Defense rests at the Eilers murder trial
Tampa murder suspect’s defense rests on self-defense
Nampa murder suspect James Malec takes the stand to detail the night he killed his stepson.
James Malec said he had no choice but to shoot professional fighter Justin Eilers during a family gathering Christmas night.
“The only other recourse I had, sir, was to let Justin cap me,” Malec, 49, testified Tuesday, the second day of his second-degree murder trial.
“Everything I’ve ever been taught just started taking over,” he said. “I reacted to him the only way I could.”
Like witnesses who testified earlier, Malec said Eilers was enraged and belligerent that night, making challenging comments to Malec and deliberately breaking things. But unlike Malec’s wife and the houseguest who witnessed most of the dispute, Malec said Eilers directly threatened him.
“He said, ‘I’ll kill you; I’ll do it,'” Malec testified.

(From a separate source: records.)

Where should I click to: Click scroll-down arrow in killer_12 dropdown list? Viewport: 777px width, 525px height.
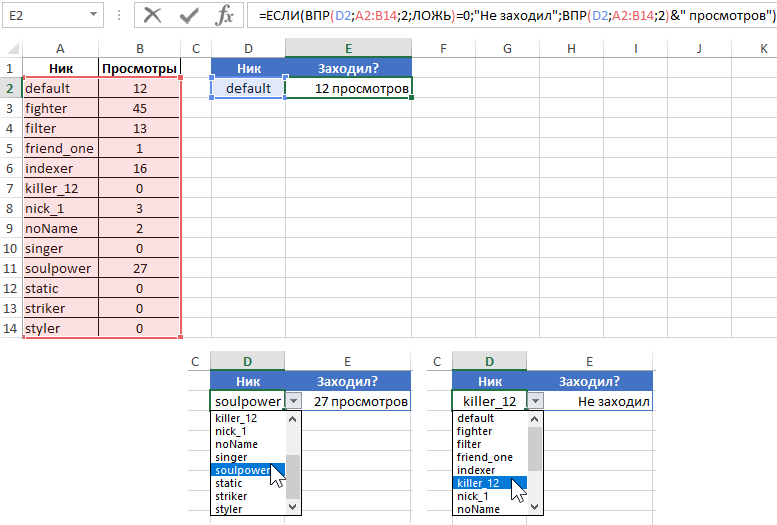tap(535, 508)
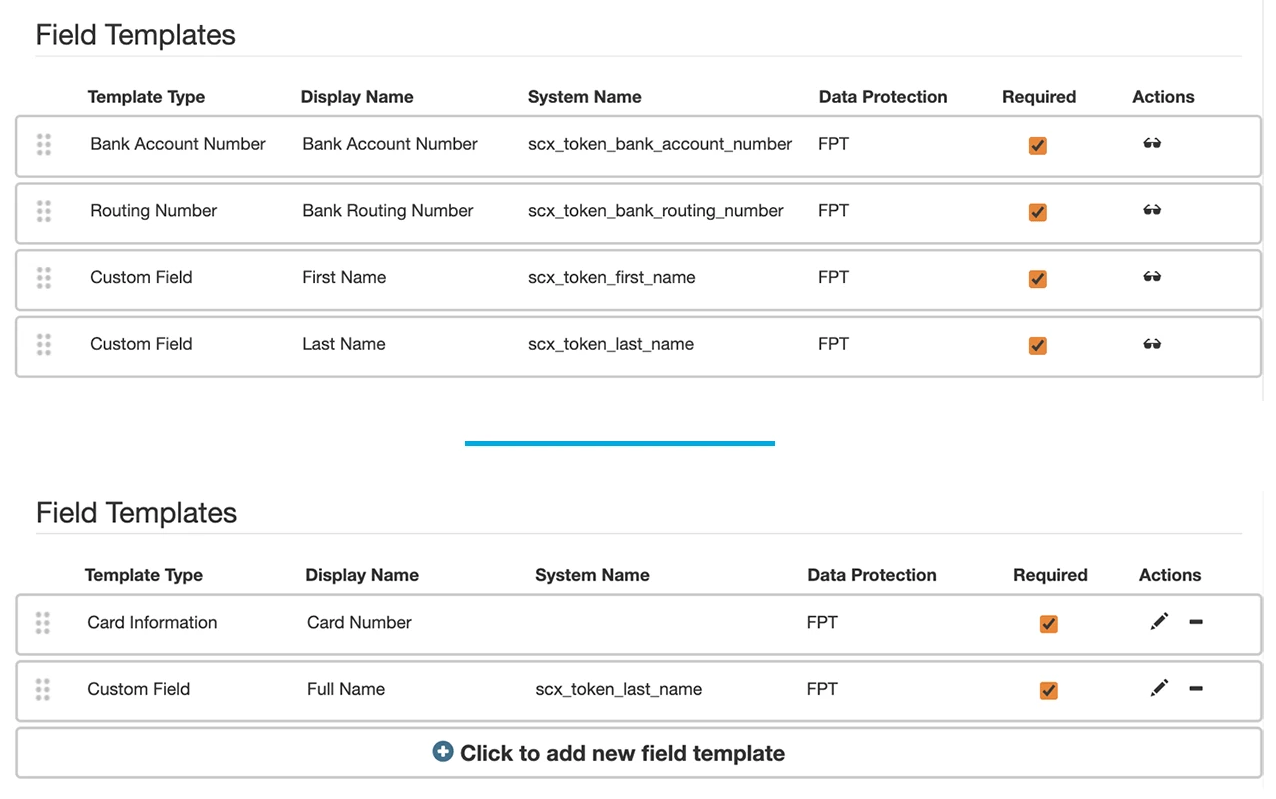Remove the Full Name field template
Viewport: 1276px width, 799px height.
click(1196, 689)
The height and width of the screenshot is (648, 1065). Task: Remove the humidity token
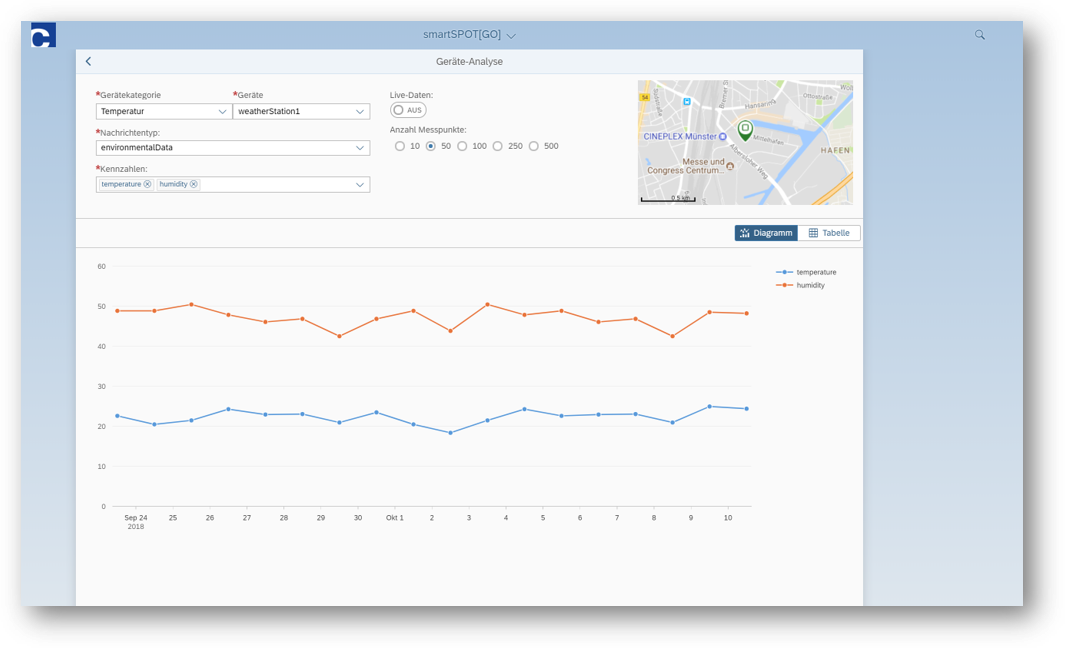(194, 185)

Eilers made that threat after Malec drew the .45 caliber semi-automatic handgun he had in his pocket and pointed it at Eilers in a two-handed combat stance, Malec said. He said he ordered the 30-year-old Eilers to get down on the ground, but he stood his ground, made the threat and then started to move toward Malec with his hands raised.
Gwen Moore, Malec’s wife and Eilers’ mother, testified Tuesday that her son was backing up immediately before he was shot, and she thought the altercation was over until a bullet whizzed past her ear.
Defense attorney Gordon Petrie focused on Eilers’ violent profession and Malec’s training in the police use of deadly force.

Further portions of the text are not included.